» **TEXT PROVIDED**
──────────────────────────────

This is a simple Configuration class with a single bean that returns a java.util.function.Supplier. Spring Cloud Stream, behind the scenes will turn this Supplier into a producer. By default, the supplier will be invoked every second. On each invocation, the supplier method sendEvents constructs a UsageDetail object.

Configuring the UsageDetailSender application

When configuring the producer application, we need to set the producer binding destination (Kafka topic) where the producer publishes the data. The default producer output binding for the above method is going to be sendEvents-out-0 (method name followed by the literal -out-0 where 0 is the index). If the application does not set a destination, Spring Cloud Stream will use this same binding name as the output destination (Kafka topic). However, in our case, we neither want this default binding name used by Spring Cloud Stream nor the destination name. We want to use the binding name as output and provide a custom destination.

In src/main/resources/application.properties, you can add the following properties to override:

spring.cloud.stream.function.bindings.sendEvents-out-0=output
spring.cloud.stream.bindings.output.destination=usage-detail

The first property will override the default binding name to output and the second one will set destination on that binding.

Building

Now we can build the Usage Detail Sender application. In the usage-detail-sender directory, use the following command to build the project using maven:

./mvnw clean package -Pkafka

Testing

Spring Cloud Stream provides a test binder to test an application. Following are the maven coordinates for this artifact.

<dependency>
    <groupId>org.springframework.cloud</groupId>
    <artifactId>spring-cloud-stream</artifactId>
    <type>test-jar</type>
    <classifier>test-binder</classifier>
    <scope>test</scope>
</dependency>

Instead of the Kafka binder, the tests use the Test binder to trace and test your application's outbound and inbound messages. The Test binder provides abstractions for output and input destinations as OutputDestination and InputDestination. Using them, you can simulate the behavior of actual middleware based binders.

To unit test this UsageDetailSender application, add the following code in the UsageDetailSenderApplicationTests class:

package io.spring.dataflow.sample.usagedetailsender;

import io.spring.dataflow.sample.UsageDetail;
import org.junit.jupiter.api.Test;
import org.springframework.boot.WebApplicationType;
import org.springframework.boot.builder.SpringApplicationBuilder;
import org.springframework.cloud.stream.binder.test.OutputDestination;
import org.springframework.cloud.stream.binder.test.TestChannelBinderConfiguration;
import org.springframework.context.ConfigurableApplicationContext;
import org.springframework.messaging.Message;
import org.springframework.messaging.converter.CompositeMessageConverter;
import org.springframework.messaging.converter.MessageConverter;

import static org.assertj.core.api.Assertions.assertThat;

public class UsageDetailSenderApplicationTests {

    @Test
	public void contextLoads() {
	}

	@Test
	public void testUsageDetailSender() {
		try (ConfigurableApplicationContext context = new SpringApplicationBuilder(
				TestChannelBinderConfiguration
						.getCompleteConfiguration(UsageDetailSenderApplication.class))

──────────────────────────────

» **EXTRACTED INFORMATION**

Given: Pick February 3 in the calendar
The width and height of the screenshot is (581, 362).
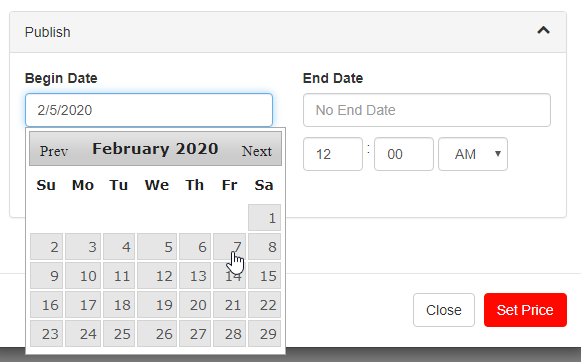Looking at the screenshot, I should click(x=83, y=246).
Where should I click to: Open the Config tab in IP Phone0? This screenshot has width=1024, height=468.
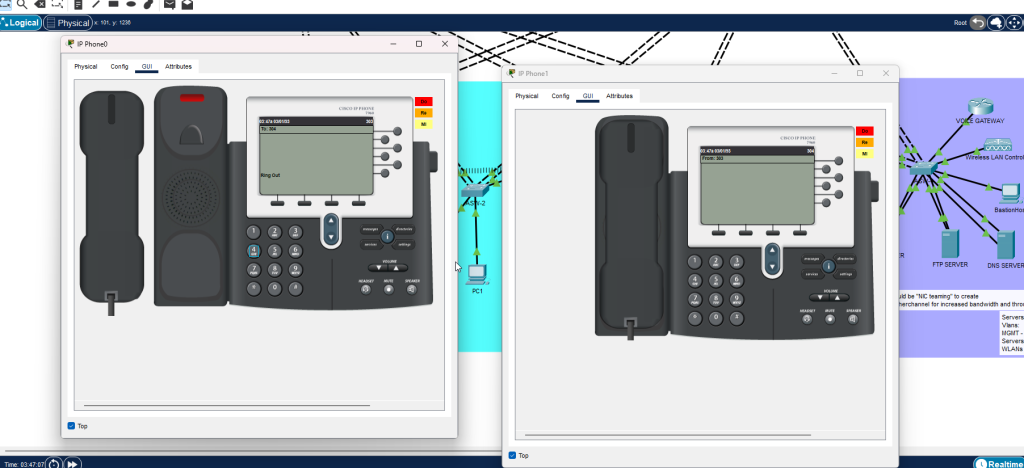click(x=119, y=67)
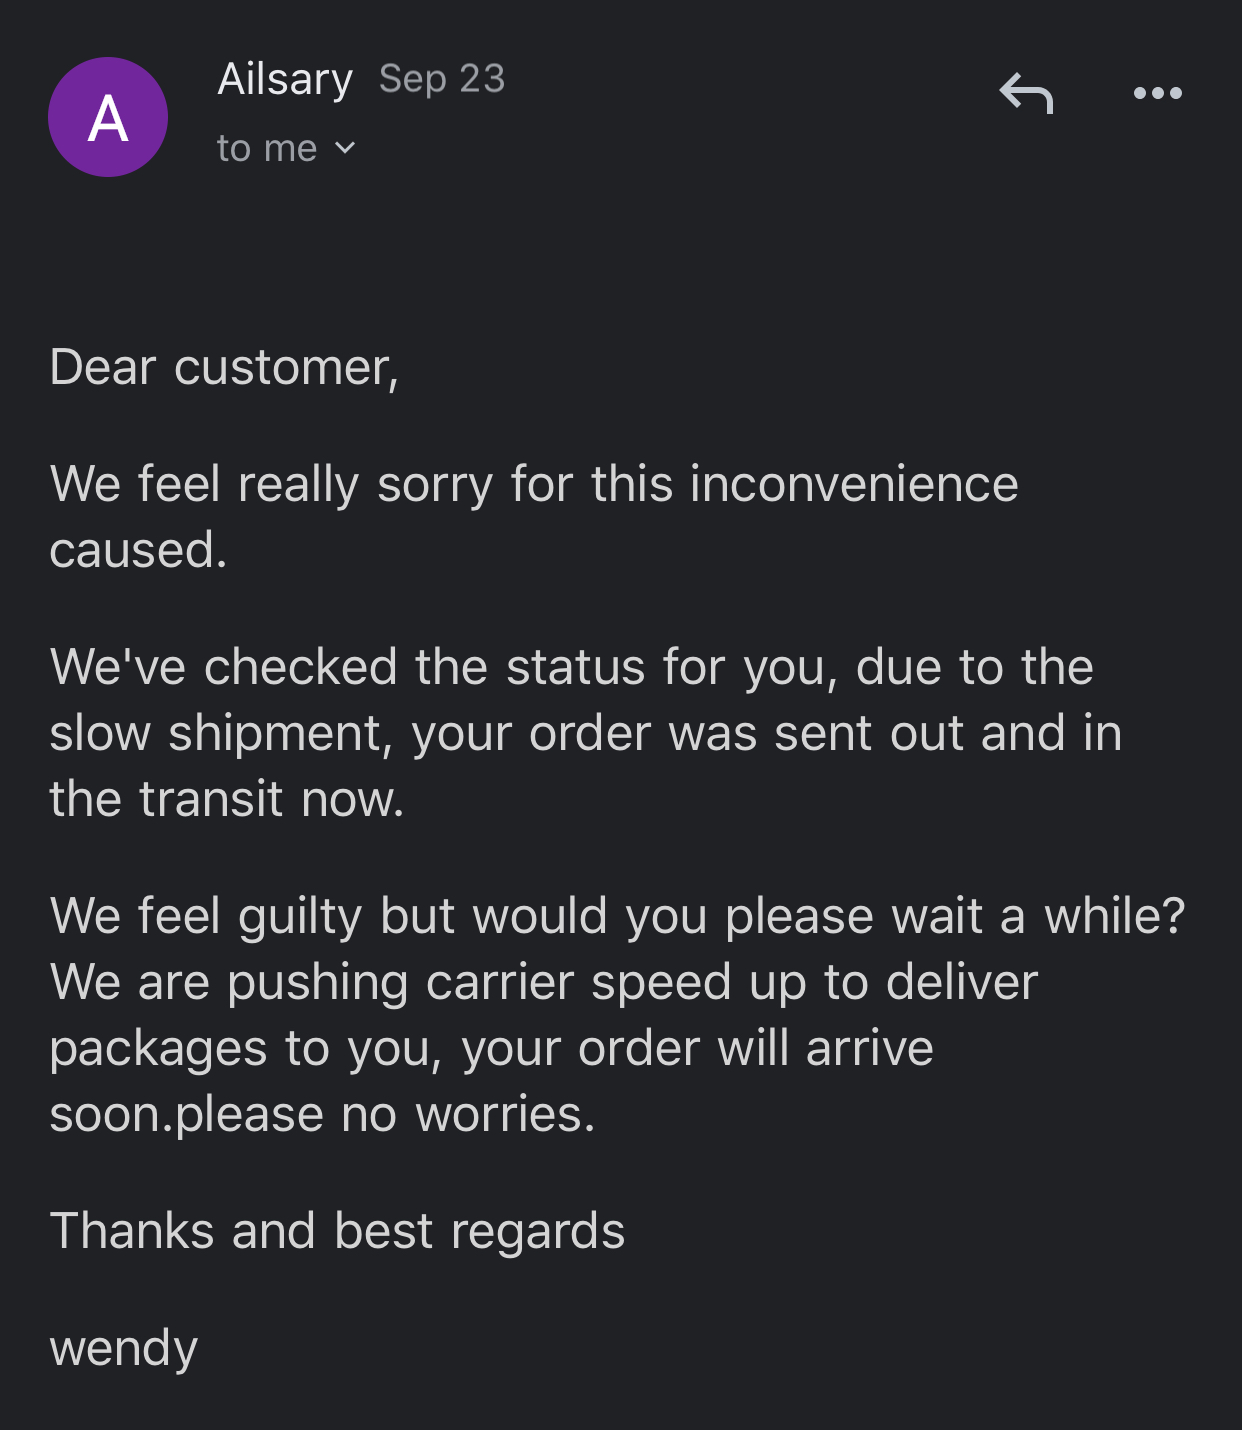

──────────────────────────────

» **PROBLEMS TO WORK ON**
**1)** Set down verbatim the portion of the Spring Cloud Stream text starting with "In src/main/resources/application.properties, you" and going on through "on that binding.".
**2)** Answer the following from the Spring Cloud Stream text:
(a) By default, how often is the supplier invoked?
(b) What command builds the project in the usage-detail-sender directory?
(c) Which two abstractions does the Test binder provide for output and input destinations?
The material bears no relation to the Spring Cloud Stream text.

» **EXPECTED RESULTS**
**1)**
In src/main/resources/application.properties, you can add the following properties to override:

spring.cloud.stream.function.bindings.sendEvents-out-0=output
spring.cloud.stream.bindings.output.destination=usage-detail

The first property will override the default binding name to output and the second one will set destination on that binding.

**2)**
(a) Every second.
(b) ./mvnw clean package -Pkafka
(c) OutputDestination and InputDestination.